* start SUPPLIED INFORMATION *
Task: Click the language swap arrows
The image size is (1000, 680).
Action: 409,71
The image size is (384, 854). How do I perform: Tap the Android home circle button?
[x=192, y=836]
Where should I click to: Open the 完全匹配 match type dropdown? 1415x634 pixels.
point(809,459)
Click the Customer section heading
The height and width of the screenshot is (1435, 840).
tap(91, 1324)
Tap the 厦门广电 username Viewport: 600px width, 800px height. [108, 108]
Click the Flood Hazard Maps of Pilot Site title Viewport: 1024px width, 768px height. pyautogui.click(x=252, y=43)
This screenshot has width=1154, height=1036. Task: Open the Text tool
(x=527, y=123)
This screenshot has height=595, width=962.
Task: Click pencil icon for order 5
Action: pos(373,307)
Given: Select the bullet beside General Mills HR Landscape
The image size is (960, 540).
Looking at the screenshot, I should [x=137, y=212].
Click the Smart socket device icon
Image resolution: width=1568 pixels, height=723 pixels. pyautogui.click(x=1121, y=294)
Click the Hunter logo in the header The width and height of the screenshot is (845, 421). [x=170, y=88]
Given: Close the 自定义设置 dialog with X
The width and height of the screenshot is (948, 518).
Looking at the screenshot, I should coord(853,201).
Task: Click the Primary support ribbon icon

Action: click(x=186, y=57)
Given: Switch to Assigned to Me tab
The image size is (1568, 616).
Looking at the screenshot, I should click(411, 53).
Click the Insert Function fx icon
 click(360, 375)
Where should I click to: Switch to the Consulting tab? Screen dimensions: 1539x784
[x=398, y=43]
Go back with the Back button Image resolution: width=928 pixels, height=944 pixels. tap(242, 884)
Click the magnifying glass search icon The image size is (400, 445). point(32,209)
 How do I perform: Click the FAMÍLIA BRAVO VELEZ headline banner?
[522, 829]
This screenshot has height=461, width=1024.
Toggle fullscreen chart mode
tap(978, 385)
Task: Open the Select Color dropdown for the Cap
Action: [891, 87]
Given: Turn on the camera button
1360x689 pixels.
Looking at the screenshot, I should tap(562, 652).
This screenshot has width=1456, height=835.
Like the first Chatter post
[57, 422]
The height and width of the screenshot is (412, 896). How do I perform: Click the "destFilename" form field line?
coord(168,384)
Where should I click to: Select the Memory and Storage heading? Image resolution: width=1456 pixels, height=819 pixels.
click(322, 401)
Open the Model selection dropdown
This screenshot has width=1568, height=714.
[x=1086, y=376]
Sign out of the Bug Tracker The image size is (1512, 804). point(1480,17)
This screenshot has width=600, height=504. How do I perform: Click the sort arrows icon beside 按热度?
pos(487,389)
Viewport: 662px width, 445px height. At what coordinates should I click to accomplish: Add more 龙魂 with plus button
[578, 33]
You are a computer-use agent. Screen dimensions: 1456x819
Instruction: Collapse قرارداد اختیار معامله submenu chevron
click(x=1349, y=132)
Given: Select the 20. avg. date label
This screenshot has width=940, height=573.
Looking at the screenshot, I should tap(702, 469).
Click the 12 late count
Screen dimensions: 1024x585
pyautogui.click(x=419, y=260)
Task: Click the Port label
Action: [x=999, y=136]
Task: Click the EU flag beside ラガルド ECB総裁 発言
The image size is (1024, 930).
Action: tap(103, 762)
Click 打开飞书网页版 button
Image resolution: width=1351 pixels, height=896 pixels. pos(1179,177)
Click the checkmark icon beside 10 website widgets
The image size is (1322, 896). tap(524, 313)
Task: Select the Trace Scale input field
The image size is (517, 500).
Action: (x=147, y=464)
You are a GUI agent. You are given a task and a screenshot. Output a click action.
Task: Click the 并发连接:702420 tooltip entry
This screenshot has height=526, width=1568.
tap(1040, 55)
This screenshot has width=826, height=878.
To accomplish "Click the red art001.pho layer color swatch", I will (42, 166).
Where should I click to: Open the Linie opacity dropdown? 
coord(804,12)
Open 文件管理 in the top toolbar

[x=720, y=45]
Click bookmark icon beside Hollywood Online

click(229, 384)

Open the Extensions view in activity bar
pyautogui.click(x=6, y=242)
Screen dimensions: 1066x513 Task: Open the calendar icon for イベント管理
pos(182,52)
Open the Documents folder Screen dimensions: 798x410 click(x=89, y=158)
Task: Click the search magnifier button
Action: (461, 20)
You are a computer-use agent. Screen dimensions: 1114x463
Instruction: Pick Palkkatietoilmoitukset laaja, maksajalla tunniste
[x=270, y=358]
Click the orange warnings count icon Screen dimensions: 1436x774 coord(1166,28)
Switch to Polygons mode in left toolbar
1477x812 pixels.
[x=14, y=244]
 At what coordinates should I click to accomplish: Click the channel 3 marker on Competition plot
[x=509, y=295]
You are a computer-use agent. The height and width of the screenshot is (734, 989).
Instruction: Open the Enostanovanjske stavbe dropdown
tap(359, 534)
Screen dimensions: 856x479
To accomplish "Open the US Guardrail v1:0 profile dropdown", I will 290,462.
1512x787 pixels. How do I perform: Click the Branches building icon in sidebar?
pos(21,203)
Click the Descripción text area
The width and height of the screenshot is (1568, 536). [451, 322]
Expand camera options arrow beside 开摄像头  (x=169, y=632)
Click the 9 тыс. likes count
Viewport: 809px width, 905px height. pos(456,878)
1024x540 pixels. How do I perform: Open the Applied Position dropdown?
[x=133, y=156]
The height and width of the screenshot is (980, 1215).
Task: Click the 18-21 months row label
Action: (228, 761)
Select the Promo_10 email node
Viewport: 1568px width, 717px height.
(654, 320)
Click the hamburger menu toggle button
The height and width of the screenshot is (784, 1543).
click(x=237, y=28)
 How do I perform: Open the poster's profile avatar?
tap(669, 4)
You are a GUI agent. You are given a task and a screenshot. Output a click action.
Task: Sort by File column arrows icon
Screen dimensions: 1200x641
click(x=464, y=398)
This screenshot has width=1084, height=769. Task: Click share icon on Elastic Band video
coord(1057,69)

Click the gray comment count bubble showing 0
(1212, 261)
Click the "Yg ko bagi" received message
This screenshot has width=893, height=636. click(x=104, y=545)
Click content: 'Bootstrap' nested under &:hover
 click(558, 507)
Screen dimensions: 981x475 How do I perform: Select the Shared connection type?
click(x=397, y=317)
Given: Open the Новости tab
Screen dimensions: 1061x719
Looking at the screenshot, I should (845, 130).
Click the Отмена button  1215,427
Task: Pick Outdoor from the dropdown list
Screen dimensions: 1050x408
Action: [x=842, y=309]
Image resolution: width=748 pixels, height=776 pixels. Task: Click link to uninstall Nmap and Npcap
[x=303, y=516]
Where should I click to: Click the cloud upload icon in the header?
* end SUPPLIED INFORMATION *
Copy out the entire listing above, line for line, with no changes.

*EXERCISE RESPONSE*.
Task: Click the language swap arrows
The image size is (1000, 680).
Action: 409,71
The image size is (384, 854). How do I perform: Tap the Android home circle button?
[x=192, y=836]
Where should I click to: Open the 完全匹配 match type dropdown? 1415x634 pixels.
point(809,459)
Click the Customer section heading
The height and width of the screenshot is (1435, 840).
tap(91, 1324)
Tap the 厦门广电 username Viewport: 600px width, 800px height. [108, 108]
Click the Flood Hazard Maps of Pilot Site title Viewport: 1024px width, 768px height. pyautogui.click(x=252, y=43)
This screenshot has width=1154, height=1036. Task: Open the Text tool
(x=527, y=123)
This screenshot has height=595, width=962.
Task: Click pencil icon for order 5
Action: pos(373,307)
Given: Select the bullet beside General Mills HR Landscape
The image size is (960, 540).
Looking at the screenshot, I should [x=137, y=212].
Click the Smart socket device icon
Image resolution: width=1568 pixels, height=723 pixels. pyautogui.click(x=1121, y=294)
Click the Hunter logo in the header The width and height of the screenshot is (845, 421). [x=170, y=88]
Given: Close the 自定义设置 dialog with X
The width and height of the screenshot is (948, 518).
Looking at the screenshot, I should coord(853,201).
Task: Click the Primary support ribbon icon

Action: click(x=186, y=57)
Given: Switch to Assigned to Me tab
The image size is (1568, 616).
Looking at the screenshot, I should click(411, 53).
Click the Insert Function fx icon
 click(360, 375)
Where should I click to: Switch to the Consulting tab? Screen dimensions: 1539x784
[x=398, y=43]
Go back with the Back button Image resolution: width=928 pixels, height=944 pixels. tap(242, 884)
Click the magnifying glass search icon The image size is (400, 445). point(32,209)
 How do I perform: Click the FAMÍLIA BRAVO VELEZ headline banner?
[522, 829]
This screenshot has height=461, width=1024.
Toggle fullscreen chart mode
tap(978, 385)
Task: Open the Select Color dropdown for the Cap
Action: [891, 87]
Given: Turn on the camera button
1360x689 pixels.
Looking at the screenshot, I should tap(562, 652).
This screenshot has width=1456, height=835.
Like the first Chatter post
[57, 422]
The height and width of the screenshot is (412, 896). How do I perform: Click the "destFilename" form field line?
coord(168,384)
Where should I click to: Select the Memory and Storage heading? Image resolution: width=1456 pixels, height=819 pixels.
click(322, 401)
Open the Model selection dropdown
This screenshot has width=1568, height=714.
[x=1086, y=376]
Sign out of the Bug Tracker The image size is (1512, 804). point(1480,17)
This screenshot has width=600, height=504. How do I perform: Click the sort arrows icon beside 按热度?
pos(487,389)
Viewport: 662px width, 445px height. At what coordinates should I click to accomplish: Add more 龙魂 with plus button
[578, 33]
You are a computer-use agent. Screen dimensions: 1456x819
Instruction: Collapse قرارداد اختیار معامله submenu chevron
click(x=1349, y=132)
Given: Select the 20. avg. date label
This screenshot has width=940, height=573.
Looking at the screenshot, I should tap(702, 469).
Click the 12 late count
Screen dimensions: 1024x585
pyautogui.click(x=419, y=260)
Task: Click the Port label
Action: [x=999, y=136]
Task: Click the EU flag beside ラガルド ECB総裁 発言
The image size is (1024, 930).
Action: tap(103, 762)
Click 打开飞书网页版 button
Image resolution: width=1351 pixels, height=896 pixels. pos(1179,177)
Click the checkmark icon beside 10 website widgets
The image size is (1322, 896). tap(524, 313)
Task: Select the Trace Scale input field
The image size is (517, 500).
Action: (x=147, y=464)
You are a GUI agent. You are given a task and a screenshot. Output a click action.
Task: Click the 并发连接:702420 tooltip entry
This screenshot has height=526, width=1568.
tap(1040, 55)
This screenshot has width=826, height=878.
To accomplish "Click the red art001.pho layer color swatch", I will (42, 166).
Where should I click to: Open the Linie opacity dropdown? 
coord(804,12)
Open 文件管理 in the top toolbar

[x=720, y=45]
Click bookmark icon beside Hollywood Online

click(229, 384)

Open the Extensions view in activity bar
pyautogui.click(x=6, y=242)
Screen dimensions: 1066x513 Task: Open the calendar icon for イベント管理
pos(182,52)
Open the Documents folder Screen dimensions: 798x410 click(x=89, y=158)
Task: Click the search magnifier button
Action: (461, 20)
You are a computer-use agent. Screen dimensions: 1114x463
Instruction: Pick Palkkatietoilmoitukset laaja, maksajalla tunniste
[x=270, y=358]
Click the orange warnings count icon Screen dimensions: 1436x774 coord(1166,28)
Switch to Polygons mode in left toolbar
1477x812 pixels.
[x=14, y=244]
 At what coordinates should I click to accomplish: Click the channel 3 marker on Competition plot
[x=509, y=295]
You are a computer-use agent. The height and width of the screenshot is (734, 989).
Instruction: Open the Enostanovanjske stavbe dropdown
tap(359, 534)
Screen dimensions: 856x479
To accomplish "Open the US Guardrail v1:0 profile dropdown", I will 290,462.
1512x787 pixels. How do I perform: Click the Branches building icon in sidebar?
pos(21,203)
Click the Descripción text area
The width and height of the screenshot is (1568, 536). [451, 322]
Expand camera options arrow beside 开摄像头  (x=169, y=632)
Click the 9 тыс. likes count
Viewport: 809px width, 905px height. pos(456,878)
1024x540 pixels. How do I perform: Open the Applied Position dropdown?
[x=133, y=156]
The height and width of the screenshot is (980, 1215).
Task: Click the 18-21 months row label
Action: (228, 761)
Select the Promo_10 email node
Viewport: 1568px width, 717px height.
(654, 320)
Click the hamburger menu toggle button
The height and width of the screenshot is (784, 1543).
click(x=237, y=28)
 How do I perform: Open the poster's profile avatar?
tap(669, 4)
You are a GUI agent. You are given a task and a screenshot. Output a click action.
Task: Sort by File column arrows icon
Screen dimensions: 1200x641
click(x=464, y=398)
This screenshot has width=1084, height=769. Task: Click share icon on Elastic Band video
coord(1057,69)

Click the gray comment count bubble showing 0
(1212, 261)
Click the "Yg ko bagi" received message
This screenshot has width=893, height=636. click(x=104, y=545)
Click content: 'Bootstrap' nested under &:hover
 click(558, 507)
Screen dimensions: 981x475 How do I perform: Select the Shared connection type?
click(x=397, y=317)
Given: Open the Новости tab
Screen dimensions: 1061x719
Looking at the screenshot, I should (845, 130).
Click the Отмена button  1215,427
Task: Pick Outdoor from the dropdown list
Screen dimensions: 1050x408
Action: [x=842, y=309]
Image resolution: width=748 pixels, height=776 pixels. Task: Click link to uninstall Nmap and Npcap
[x=303, y=516]
Where should I click to: Click the cloud upload icon in the header?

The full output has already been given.